━━ Exercise materials ━━

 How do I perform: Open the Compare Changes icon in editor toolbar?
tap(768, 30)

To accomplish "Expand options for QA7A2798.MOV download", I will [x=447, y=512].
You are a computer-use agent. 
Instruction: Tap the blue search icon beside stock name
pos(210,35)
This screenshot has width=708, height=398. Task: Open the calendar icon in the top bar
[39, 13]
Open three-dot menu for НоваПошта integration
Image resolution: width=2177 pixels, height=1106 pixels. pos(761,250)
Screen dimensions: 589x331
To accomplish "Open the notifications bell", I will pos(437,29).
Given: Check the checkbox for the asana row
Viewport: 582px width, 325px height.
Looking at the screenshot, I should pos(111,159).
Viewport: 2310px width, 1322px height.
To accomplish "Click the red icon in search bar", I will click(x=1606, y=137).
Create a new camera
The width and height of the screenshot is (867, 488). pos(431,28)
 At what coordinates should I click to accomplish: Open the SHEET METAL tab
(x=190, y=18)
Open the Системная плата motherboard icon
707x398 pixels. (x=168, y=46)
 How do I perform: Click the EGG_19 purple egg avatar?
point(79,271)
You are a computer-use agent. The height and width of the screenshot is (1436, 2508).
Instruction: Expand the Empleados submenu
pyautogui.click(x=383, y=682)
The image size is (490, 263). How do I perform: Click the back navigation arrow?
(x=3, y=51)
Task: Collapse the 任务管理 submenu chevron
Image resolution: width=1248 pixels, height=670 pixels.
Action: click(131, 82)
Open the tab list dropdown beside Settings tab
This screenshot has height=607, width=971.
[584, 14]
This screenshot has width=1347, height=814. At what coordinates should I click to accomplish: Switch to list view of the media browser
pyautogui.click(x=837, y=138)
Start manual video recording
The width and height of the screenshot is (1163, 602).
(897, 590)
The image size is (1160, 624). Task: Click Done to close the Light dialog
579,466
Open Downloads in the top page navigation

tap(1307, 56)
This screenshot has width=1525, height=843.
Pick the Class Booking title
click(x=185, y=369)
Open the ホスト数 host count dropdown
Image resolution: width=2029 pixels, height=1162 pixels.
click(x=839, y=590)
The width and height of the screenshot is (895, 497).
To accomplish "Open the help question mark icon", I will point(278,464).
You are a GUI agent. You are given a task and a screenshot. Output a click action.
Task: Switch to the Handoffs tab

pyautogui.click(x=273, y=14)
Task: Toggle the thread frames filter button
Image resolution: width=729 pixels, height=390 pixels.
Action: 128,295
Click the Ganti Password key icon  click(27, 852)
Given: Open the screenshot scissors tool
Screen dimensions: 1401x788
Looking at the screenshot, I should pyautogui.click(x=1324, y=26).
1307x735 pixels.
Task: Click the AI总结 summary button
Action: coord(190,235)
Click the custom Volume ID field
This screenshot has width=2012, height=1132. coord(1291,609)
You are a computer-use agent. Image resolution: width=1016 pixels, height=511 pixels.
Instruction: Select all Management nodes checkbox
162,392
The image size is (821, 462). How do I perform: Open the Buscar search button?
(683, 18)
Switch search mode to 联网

━━━

Task prompt - Word for word, please return the lines from the one containing "The image size is (821, 462)." through the end of the listing, both ends included, and nothing else.

Exercise result -
The image size is (821, 462). How do I perform: Open the Buscar search button?
(683, 18)
Switch search mode to 联网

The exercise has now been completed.